Dataset entries
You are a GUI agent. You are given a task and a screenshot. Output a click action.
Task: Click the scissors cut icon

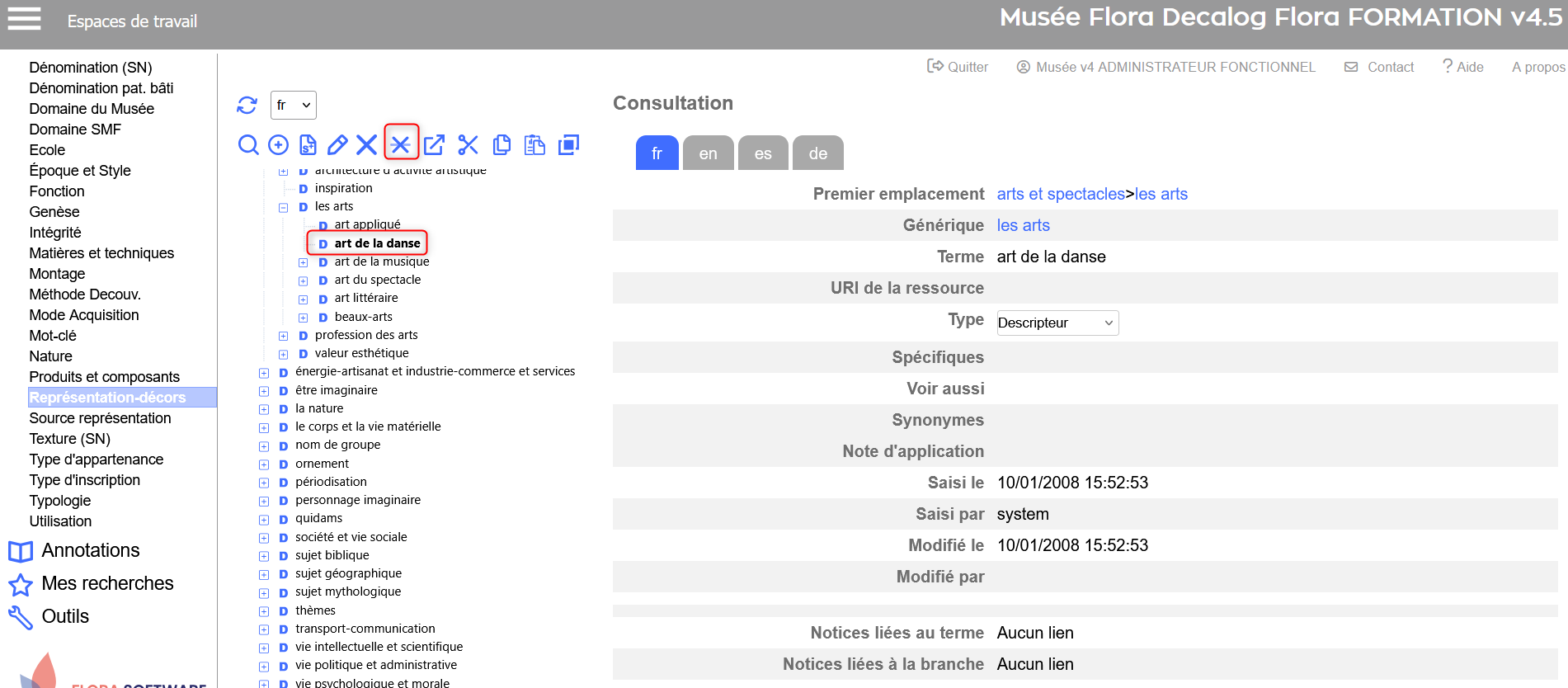click(x=468, y=145)
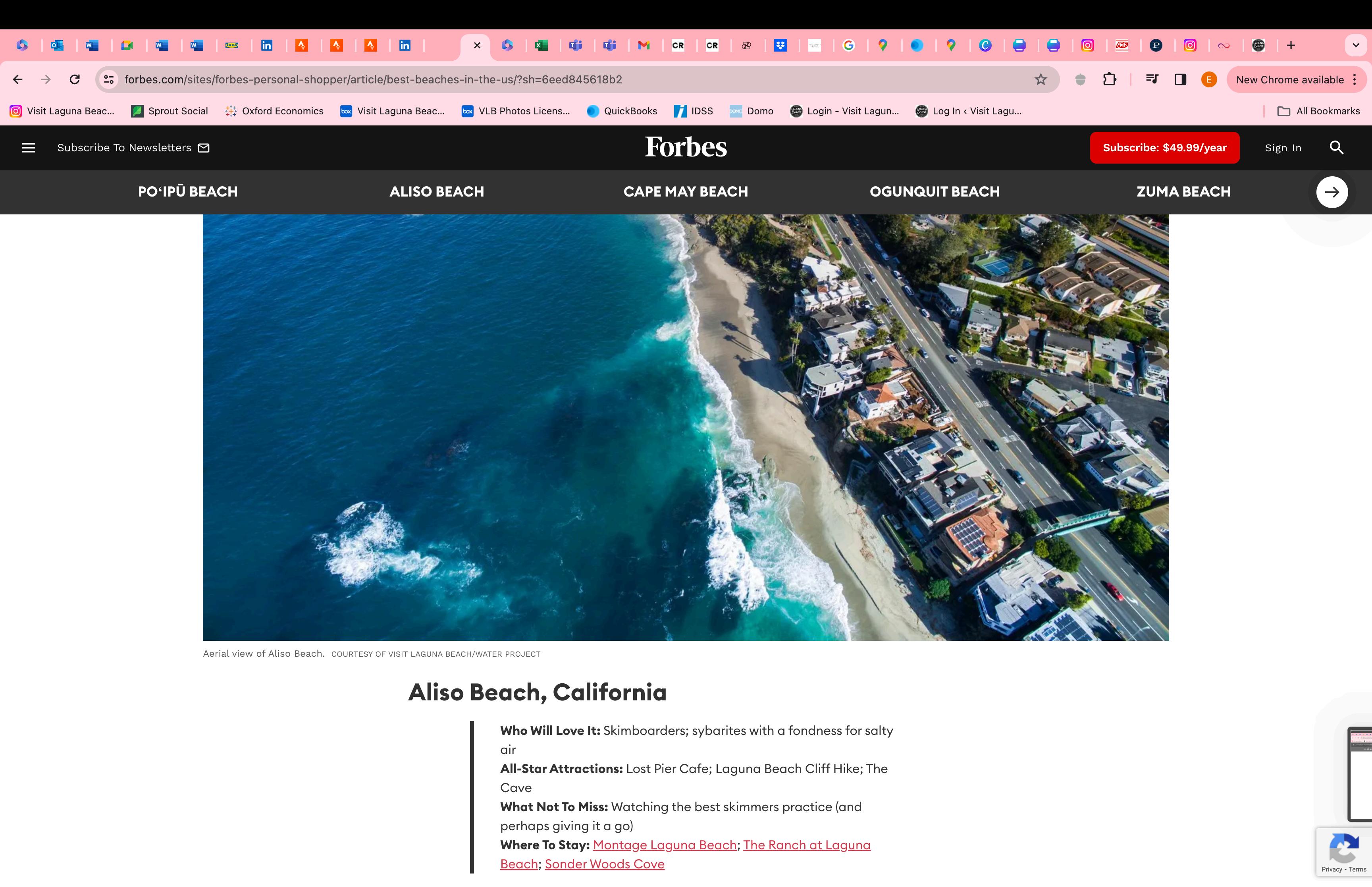This screenshot has height=887, width=1372.
Task: Advance beach navigation with right arrow
Action: click(1332, 193)
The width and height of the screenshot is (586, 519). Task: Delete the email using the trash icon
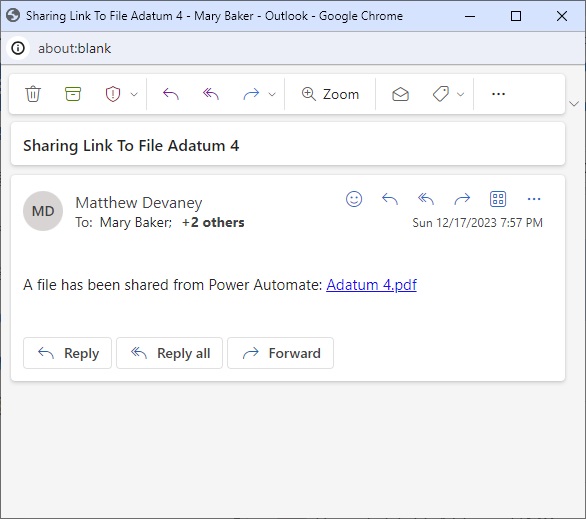pyautogui.click(x=33, y=94)
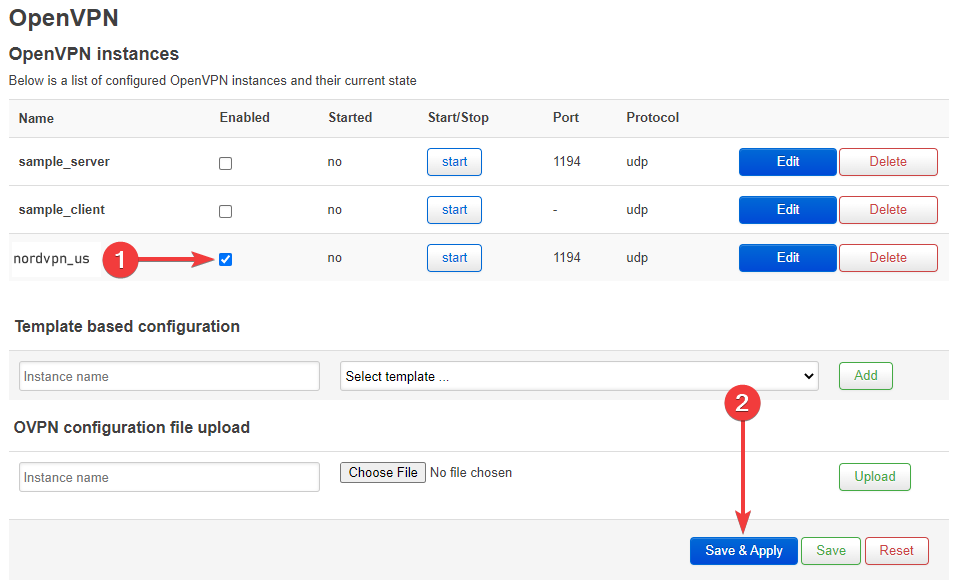Click Choose File to pick OVPN config
958x580 pixels.
tap(383, 473)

# Exercise prompt
Once the images are removed, print the remaining data exactly as it appears above.

# Output of the exercise
You are a GUI agent. You are given a task and a screenshot. Output a click action.
Task: Click the scissors cut icon

click(x=468, y=145)
This screenshot has height=887, width=1372.
Task: Advance beach navigation with right arrow
Action: click(1332, 193)
The width and height of the screenshot is (586, 519). Task: Delete the email using the trash icon
pyautogui.click(x=33, y=94)
Click Choose File to pick OVPN config
958x580 pixels.
tap(383, 473)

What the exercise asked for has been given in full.